* **Records provided**
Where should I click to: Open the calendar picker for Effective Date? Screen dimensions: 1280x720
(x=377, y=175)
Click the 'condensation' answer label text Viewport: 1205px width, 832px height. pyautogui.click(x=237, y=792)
* * *
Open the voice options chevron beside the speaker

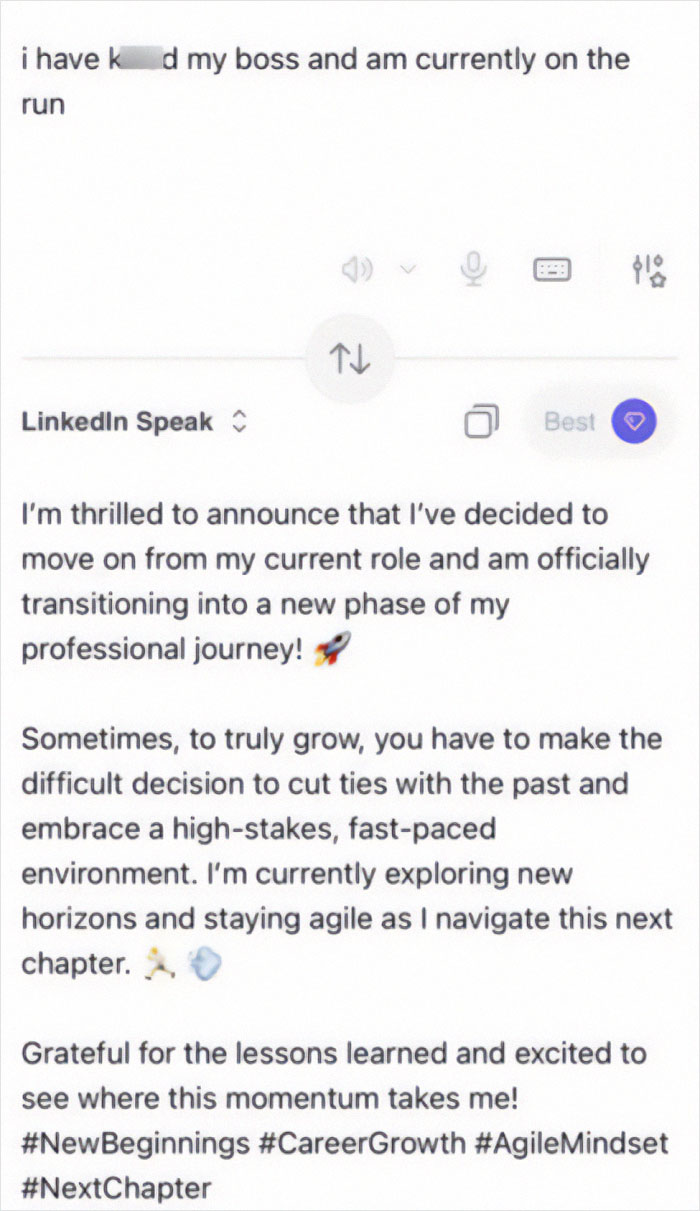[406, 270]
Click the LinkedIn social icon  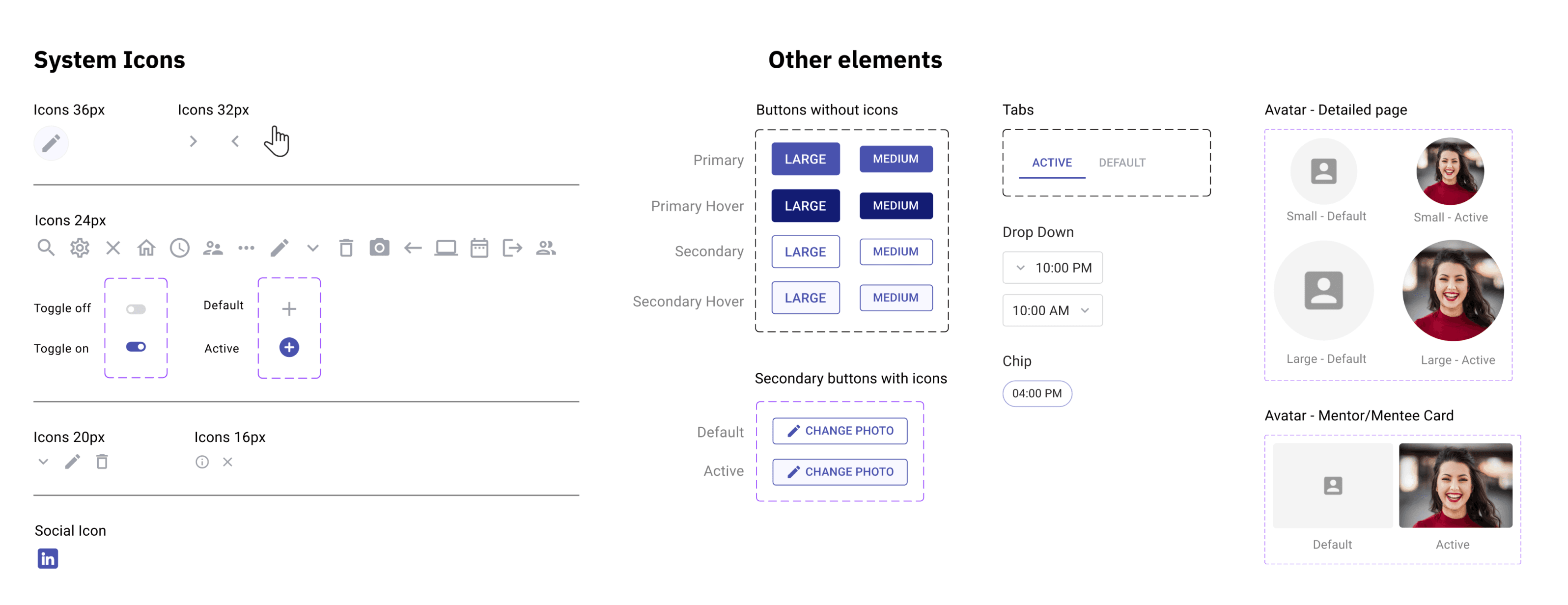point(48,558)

* **What the task requires**
Rewrite the lines that begin with the line containing "Where should I" and end with the line containing "Click the 'condensation'", changing "calendar" to "date" and leaving everything else the same.

* **Finished exercise**
Where should I click to: Open the date picker for Effective Date? Screen dimensions: 1280x720
(x=377, y=175)
Click the 'condensation' answer label text Viewport: 1205px width, 832px height. pyautogui.click(x=237, y=792)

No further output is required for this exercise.